Writing the ending was the biggest challenge, Woodard says, because he felt it had to be written a certain way, so that it had a little bit of a punch to it but also a heartwarming ending.
“Writing the last couple pages held me up for 12 years, but the drawings were not hard,” Woodard says. “I could draw about four pictures in a couple hours in pencil and then I inked them afterward. The pictures were not really hard, just time-consuming.”
In total, the book contains about 65 pictures.
“I’ve made a couple movies and when you make a movie you have to either write up a shot list or do some storyboarding. So, when drawing this children’s book I would realize ‘Oh, I need a reaction shot here’ or ‘Oh, I need a point of view picture of what’s happening here,’” Woodard says. “So, there’s a lot of pictures in it and it shows that one night where the boy goes to the barn on Christmas Eve to help a cow have a calf.”
Once Woodard finished the pictures, he had a book designer friend help him lay the pages out a certain way so that page-turner images were on the right-hand side of the book.
“My friend had a publisher over in Maine that we used and I self-published the book,” Woodard says. “I couldn't believe my eyes when we opened the box how good it looked.”
Woodard says he has had the book for almost a month now and has taken it into bookstores in Vermont to see if they’d be interested in taking a few of them.
“I show them the cover, and everybody goes, ‘Oh my word.’ It’s not anything flashy. It’s just a black and white picture with red lettering that says The Christmas Calf. So, it makes me feel good to hear that people like it,” Woodard says. “I also like it when people say, ‘I remember doing those things’ and to hear people say, ‘Oh boy, I remember doing that.’”
Woodard says it’s important to him to be able to show historical events in a way that they were in a particular time period.
“The cartoon characters in the book are like a real-life slice of a small farm in that time period,” Woodard says. “The drawings and the outdoor winter scenes feel cold and I think partly the black and white images help with those feelings.”
Of all the things Woodard has done in his 72 years of life, he is most proud of the fact that he was a successful small dairy farmer of 25 Holstein cows for 48 years in Waterbury Center, Vermont.
“It’s the most important thing I’ve done,” Woodard says. “None of the stories or pictures I’ve made would have happened if I hadn’t been a dairy farmer.”
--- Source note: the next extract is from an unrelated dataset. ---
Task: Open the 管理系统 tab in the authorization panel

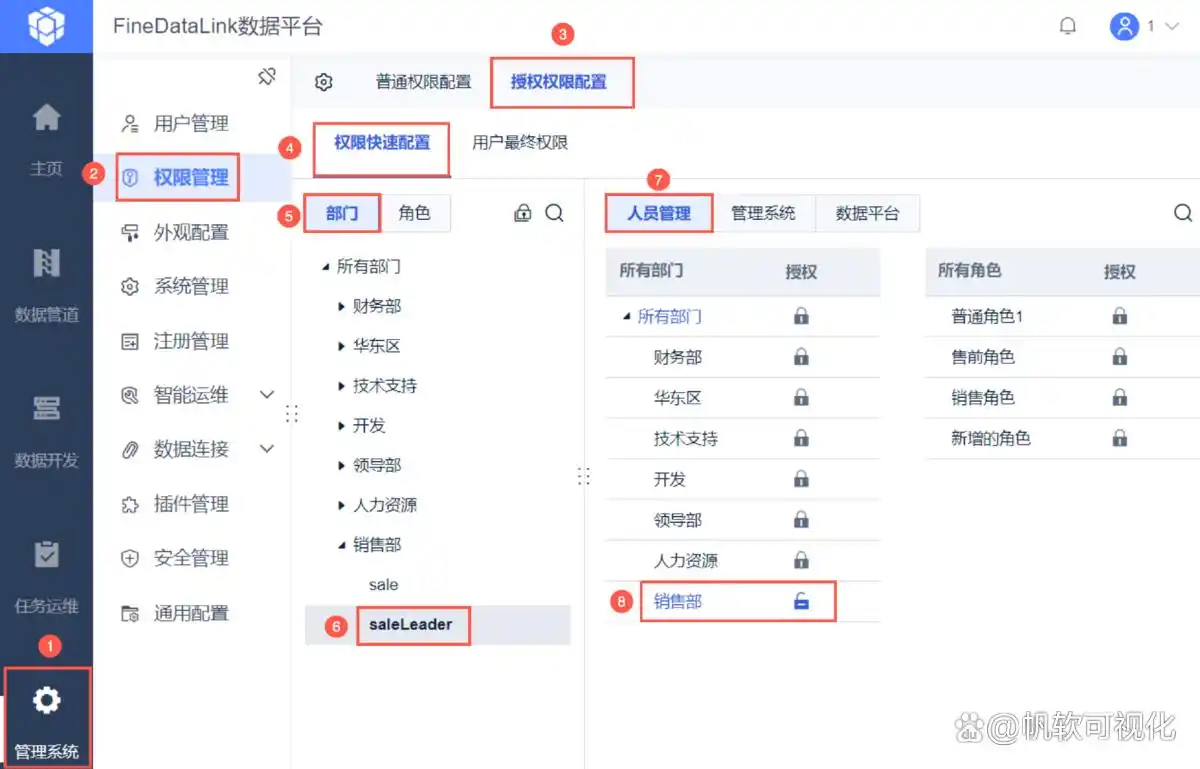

Despite having a small herd of cows to milk every day, it never stopped George Woodard from directing, shooting and editing two farm-related critically acclaimed feature films. The Summer of Walter Hacks, a mystery adventure where an 11-year-old fiddle-playing farm boy in 1952 rides around town on his bicycle fixing farm equipment. And The Farm Boy, a WWII-era love story about a young man who drives milk truck for his father and later ends up in Belgium in what would become the Battle of the Bulge. Both films are in black and white using camera techniques of those time periods.
To order and read Woodard’s book The Christmas Calf, visit georgewoodard.com. Woodard says he has three more ideas for books and hopes to write another screenplay this winter to shoot next summer.
“Every farmer who milks cows has to go to the barn at some point in the middle of the night to check on a cow to see if she's all right,” Woodard says. “I don't know how many times I've done it. Sometimes there's no calf, sometimes there's a calf and sometimes you have to help with the calf. It's just one of those things you don't mind doing because it's all part of it. That’s how this story came about.”